6. A lipid bilayer which includes a protein selected from: (i) a protein comprising an amino acid sequence selected from the group consisting of SEQ ID NOs: 1 to 217; (ii) a protein comprising an amino acid sequence which shares at least 50% sequence identity with an amino acid sequence selected from the group consisting of SEQ ID NOs: 1 to 217; (iii) a protein comprising a fragment of an amino acid sequence selected from the group consisting of SEQ ID NOs: 1 to 217, wherein the fragment comprises at least 7 consecutive amino acids from the sequence; and/or (iv) a hybrid protein of formula: NH2-A-[-X-L-]n-B-COOH, wherein X is the amino acid sequence as defined in any one of (i) to (iii), L is an optional linker amino acid sequence, A is an optional N-terminal amino acid sequence, B is an optional C-terminal amino acid sequence, and n is an integer greater than 1.

7. The lipid bilayer of claim 6, in the form of a cell membrane, a liposome, a bacterial ghost, an outer membrane vesicle or a bleb.

8. The lipid bilayer of claim 6 or claim 7, which does not include at least one of the following native membrane components: a porin; lipooligosaccharide; lipopolysaccharide; PilC protein; Omp85 protein; an opacity proteins; a pilin; or P64k.

9. A protein comprising an amino acid sequence selected from the group consisting of SEQ ID NOs: 1 to 217.

10. A protein comprising an amino acid sequence which shares at least 50% sequence identity with an amino acid sequence selected from the group consisting of SEQ ID NOs: 1 to 217.

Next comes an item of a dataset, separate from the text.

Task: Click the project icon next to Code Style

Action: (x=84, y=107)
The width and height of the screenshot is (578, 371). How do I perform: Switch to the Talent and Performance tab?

11. A protein comprising a fragment of an amino acid sequence selected from the group consisting of SEQ ID NOs: 1 to 217, wherein the fragment comprises at least 7 consecutive amino acids from the sequence.

12. A hybrid protein of formula: NH2-A-[-X-L-]n-B-COOH, wherein X is the amino acid sequence as defined in any one of claims 1 to 3, L is an optional linker amino acid sequence, A is an optional N-terminal amino acid sequence, B is an optional C-terminal amino acid sequence, and n is an integer greater than 1.

13. Nucleic acid encoding the protein of any one of claims 9 to 12.